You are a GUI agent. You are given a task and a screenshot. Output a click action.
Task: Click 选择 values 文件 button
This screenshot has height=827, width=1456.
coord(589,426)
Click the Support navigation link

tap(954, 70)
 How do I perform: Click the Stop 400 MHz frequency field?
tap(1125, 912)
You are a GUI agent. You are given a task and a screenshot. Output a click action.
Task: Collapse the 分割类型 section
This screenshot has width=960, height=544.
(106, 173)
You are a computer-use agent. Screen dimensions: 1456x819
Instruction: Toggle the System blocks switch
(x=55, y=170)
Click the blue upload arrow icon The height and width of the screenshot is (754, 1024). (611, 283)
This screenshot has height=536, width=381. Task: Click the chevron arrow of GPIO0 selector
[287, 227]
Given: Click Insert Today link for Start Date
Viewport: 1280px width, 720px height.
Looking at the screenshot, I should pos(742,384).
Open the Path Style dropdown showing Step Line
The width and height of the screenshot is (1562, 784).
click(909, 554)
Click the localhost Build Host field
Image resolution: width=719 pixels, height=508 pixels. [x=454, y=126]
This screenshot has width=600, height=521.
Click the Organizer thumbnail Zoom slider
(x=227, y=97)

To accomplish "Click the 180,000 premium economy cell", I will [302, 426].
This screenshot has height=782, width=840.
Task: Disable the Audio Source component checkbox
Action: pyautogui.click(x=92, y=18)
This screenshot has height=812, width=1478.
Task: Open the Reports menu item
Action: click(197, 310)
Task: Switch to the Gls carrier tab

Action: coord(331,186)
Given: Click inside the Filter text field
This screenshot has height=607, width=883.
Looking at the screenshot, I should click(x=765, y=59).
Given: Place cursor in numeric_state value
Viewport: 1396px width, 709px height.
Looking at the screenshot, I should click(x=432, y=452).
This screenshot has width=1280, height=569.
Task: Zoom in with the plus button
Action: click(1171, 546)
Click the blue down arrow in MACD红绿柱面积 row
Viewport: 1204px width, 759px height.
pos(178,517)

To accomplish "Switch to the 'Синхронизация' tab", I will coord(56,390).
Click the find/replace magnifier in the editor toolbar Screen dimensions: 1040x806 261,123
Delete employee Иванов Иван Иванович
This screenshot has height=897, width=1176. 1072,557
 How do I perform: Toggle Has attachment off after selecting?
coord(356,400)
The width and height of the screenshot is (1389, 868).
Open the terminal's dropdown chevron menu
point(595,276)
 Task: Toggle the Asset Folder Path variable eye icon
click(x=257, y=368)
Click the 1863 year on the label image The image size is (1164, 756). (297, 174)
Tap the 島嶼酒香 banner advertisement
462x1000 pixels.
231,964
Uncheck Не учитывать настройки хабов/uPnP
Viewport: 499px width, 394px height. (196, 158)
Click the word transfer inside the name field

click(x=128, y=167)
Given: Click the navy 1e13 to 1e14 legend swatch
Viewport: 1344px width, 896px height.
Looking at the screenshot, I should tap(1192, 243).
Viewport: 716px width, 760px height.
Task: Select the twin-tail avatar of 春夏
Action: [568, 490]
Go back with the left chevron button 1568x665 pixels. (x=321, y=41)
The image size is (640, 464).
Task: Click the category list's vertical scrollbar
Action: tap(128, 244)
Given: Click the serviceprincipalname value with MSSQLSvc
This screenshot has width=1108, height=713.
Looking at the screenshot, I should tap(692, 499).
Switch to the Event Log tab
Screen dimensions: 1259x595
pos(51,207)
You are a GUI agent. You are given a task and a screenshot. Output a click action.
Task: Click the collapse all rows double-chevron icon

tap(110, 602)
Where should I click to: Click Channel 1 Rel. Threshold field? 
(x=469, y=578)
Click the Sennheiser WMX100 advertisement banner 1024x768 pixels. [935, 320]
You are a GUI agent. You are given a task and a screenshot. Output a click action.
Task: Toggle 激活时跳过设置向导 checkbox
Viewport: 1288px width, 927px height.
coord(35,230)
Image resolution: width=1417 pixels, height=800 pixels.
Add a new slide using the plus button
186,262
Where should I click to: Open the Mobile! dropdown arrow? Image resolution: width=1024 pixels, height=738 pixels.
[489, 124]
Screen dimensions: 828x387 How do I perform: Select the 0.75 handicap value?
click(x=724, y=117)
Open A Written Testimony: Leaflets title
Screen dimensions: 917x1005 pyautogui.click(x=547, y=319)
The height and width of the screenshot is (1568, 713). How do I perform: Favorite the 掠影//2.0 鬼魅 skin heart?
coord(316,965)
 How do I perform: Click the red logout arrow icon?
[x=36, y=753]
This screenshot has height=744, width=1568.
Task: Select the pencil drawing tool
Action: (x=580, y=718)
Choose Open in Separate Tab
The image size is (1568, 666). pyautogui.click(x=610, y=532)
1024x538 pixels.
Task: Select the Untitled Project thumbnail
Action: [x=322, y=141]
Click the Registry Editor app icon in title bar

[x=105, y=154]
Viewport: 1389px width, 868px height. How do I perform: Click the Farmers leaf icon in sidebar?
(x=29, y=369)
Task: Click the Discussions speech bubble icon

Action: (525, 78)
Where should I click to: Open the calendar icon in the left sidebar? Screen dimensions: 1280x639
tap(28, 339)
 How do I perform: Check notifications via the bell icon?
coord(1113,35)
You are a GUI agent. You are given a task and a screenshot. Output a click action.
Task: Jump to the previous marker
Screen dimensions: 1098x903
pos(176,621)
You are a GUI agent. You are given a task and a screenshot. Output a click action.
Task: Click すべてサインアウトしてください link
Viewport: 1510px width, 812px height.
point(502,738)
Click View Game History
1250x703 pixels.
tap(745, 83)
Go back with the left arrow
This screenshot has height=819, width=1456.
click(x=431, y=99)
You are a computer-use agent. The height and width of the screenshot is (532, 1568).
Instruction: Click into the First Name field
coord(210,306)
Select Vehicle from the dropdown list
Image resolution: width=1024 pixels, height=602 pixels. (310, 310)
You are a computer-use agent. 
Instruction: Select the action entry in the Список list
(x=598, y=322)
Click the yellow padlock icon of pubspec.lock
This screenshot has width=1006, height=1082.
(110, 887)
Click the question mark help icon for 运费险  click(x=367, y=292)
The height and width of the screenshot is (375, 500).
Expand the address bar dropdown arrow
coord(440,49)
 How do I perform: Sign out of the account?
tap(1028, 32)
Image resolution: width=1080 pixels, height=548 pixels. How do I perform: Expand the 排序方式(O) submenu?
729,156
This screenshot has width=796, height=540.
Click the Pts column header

+++++

**What you should do:** Rewrite the listing with every "Instruction" changed to "Command", keeping everything else the same.

**Result:**
You are a GUI agent. You are given a task and a screenshot. Output a click action.
Task: Click 选择 values 文件 button
This screenshot has height=827, width=1456.
coord(589,426)
Click the Support navigation link

tap(954, 70)
 How do I perform: Click the Stop 400 MHz frequency field?
tap(1125, 912)
You are a GUI agent. You are given a task and a screenshot. Output a click action.
Task: Collapse the 分割类型 section
This screenshot has width=960, height=544.
(106, 173)
You are a computer-use agent. Screen dimensions: 1456x819
Command: Toggle the System blocks switch
(x=55, y=170)
Click the blue upload arrow icon The height and width of the screenshot is (754, 1024). (611, 283)
This screenshot has height=536, width=381. Task: Click the chevron arrow of GPIO0 selector
[287, 227]
Given: Click Insert Today link for Start Date
Viewport: 1280px width, 720px height.
Looking at the screenshot, I should pos(742,384).
Open the Path Style dropdown showing Step Line
The width and height of the screenshot is (1562, 784).
click(909, 554)
Click the localhost Build Host field
Image resolution: width=719 pixels, height=508 pixels. [x=454, y=126]
This screenshot has width=600, height=521.
Click the Organizer thumbnail Zoom slider
(x=227, y=97)

To accomplish "Click the 180,000 premium economy cell", I will [302, 426].
This screenshot has height=782, width=840.
Task: Disable the Audio Source component checkbox
Action: pyautogui.click(x=92, y=18)
This screenshot has height=812, width=1478.
Task: Open the Reports menu item
Action: click(197, 310)
Task: Switch to the Gls carrier tab

Action: coord(331,186)
Given: Click inside the Filter text field
This screenshot has height=607, width=883.
Looking at the screenshot, I should click(x=765, y=59).
Given: Place cursor in numeric_state value
Viewport: 1396px width, 709px height.
Looking at the screenshot, I should click(x=432, y=452).
This screenshot has width=1280, height=569.
Task: Zoom in with the plus button
Action: click(1171, 546)
Click the blue down arrow in MACD红绿柱面积 row
Viewport: 1204px width, 759px height.
pos(178,517)

To accomplish "Switch to the 'Синхронизация' tab", I will coord(56,390).
Click the find/replace magnifier in the editor toolbar Screen dimensions: 1040x806 261,123
Delete employee Иванов Иван Иванович
This screenshot has height=897, width=1176. 1072,557
 How do I perform: Toggle Has attachment off after selecting?
coord(356,400)
The width and height of the screenshot is (1389, 868).
Open the terminal's dropdown chevron menu
point(595,276)
 Task: Toggle the Asset Folder Path variable eye icon
click(x=257, y=368)
Click the 1863 year on the label image The image size is (1164, 756). (297, 174)
Tap the 島嶼酒香 banner advertisement
462x1000 pixels.
231,964
Uncheck Не учитывать настройки хабов/uPnP
Viewport: 499px width, 394px height. (196, 158)
Click the word transfer inside the name field

click(x=128, y=167)
Given: Click the navy 1e13 to 1e14 legend swatch
Viewport: 1344px width, 896px height.
Looking at the screenshot, I should tap(1192, 243).
Viewport: 716px width, 760px height.
Task: Select the twin-tail avatar of 春夏
Action: [568, 490]
Go back with the left chevron button 1568x665 pixels. (x=321, y=41)
The image size is (640, 464).
Task: Click the category list's vertical scrollbar
Action: tap(128, 244)
Given: Click the serviceprincipalname value with MSSQLSvc
This screenshot has width=1108, height=713.
Looking at the screenshot, I should tap(692, 499).
Switch to the Event Log tab
Screen dimensions: 1259x595
pos(51,207)
You are a GUI agent. You are given a task and a screenshot. Output a click action.
Task: Click the collapse all rows double-chevron icon

tap(110, 602)
Where should I click to: Click Channel 1 Rel. Threshold field? 
(x=469, y=578)
Click the Sennheiser WMX100 advertisement banner 1024x768 pixels. [935, 320]
You are a GUI agent. You are given a task and a screenshot. Output a click action.
Task: Toggle 激活时跳过设置向导 checkbox
Viewport: 1288px width, 927px height.
coord(35,230)
Image resolution: width=1417 pixels, height=800 pixels.
Add a new slide using the plus button
186,262
Where should I click to: Open the Mobile! dropdown arrow? Image resolution: width=1024 pixels, height=738 pixels.
[489, 124]
Screen dimensions: 828x387 How do I perform: Select the 0.75 handicap value?
click(x=724, y=117)
Open A Written Testimony: Leaflets title
Screen dimensions: 917x1005 pyautogui.click(x=547, y=319)
The height and width of the screenshot is (1568, 713). How do I perform: Favorite the 掠影//2.0 鬼魅 skin heart?
coord(316,965)
 How do I perform: Click the red logout arrow icon?
[x=36, y=753]
This screenshot has height=744, width=1568.
Task: Select the pencil drawing tool
Action: (x=580, y=718)
Choose Open in Separate Tab
The image size is (1568, 666). pyautogui.click(x=610, y=532)
1024x538 pixels.
Task: Select the Untitled Project thumbnail
Action: [x=322, y=141]
Click the Registry Editor app icon in title bar

[x=105, y=154]
Viewport: 1389px width, 868px height. How do I perform: Click the Farmers leaf icon in sidebar?
(x=29, y=369)
Task: Click the Discussions speech bubble icon

Action: (525, 78)
Where should I click to: Open the calendar icon in the left sidebar? Screen dimensions: 1280x639
tap(28, 339)
 How do I perform: Check notifications via the bell icon?
coord(1113,35)
You are a GUI agent. You are given a task and a screenshot. Output a click action.
Task: Jump to the previous marker
Screen dimensions: 1098x903
pos(176,621)
You are a GUI agent. You are given a task and a screenshot. Output a click action.
Task: Click すべてサインアウトしてください link
Viewport: 1510px width, 812px height.
point(502,738)
Click View Game History
1250x703 pixels.
tap(745, 83)
Go back with the left arrow
This screenshot has height=819, width=1456.
click(x=431, y=99)
You are a computer-use agent. The height and width of the screenshot is (532, 1568).
Command: Click into the First Name field
coord(210,306)
Select Vehicle from the dropdown list
Image resolution: width=1024 pixels, height=602 pixels. (310, 310)
You are a computer-use agent. 
Command: Select the action entry in the Список list
(x=598, y=322)
Click the yellow padlock icon of pubspec.lock
This screenshot has width=1006, height=1082.
(110, 887)
Click the question mark help icon for 运费险  click(x=367, y=292)
The height and width of the screenshot is (375, 500).
Expand the address bar dropdown arrow
coord(440,49)
 How do I perform: Sign out of the account?
tap(1028, 32)
Image resolution: width=1080 pixels, height=548 pixels. How do I perform: Expand the 排序方式(O) submenu?
729,156
This screenshot has width=796, height=540.
Click the Pts column header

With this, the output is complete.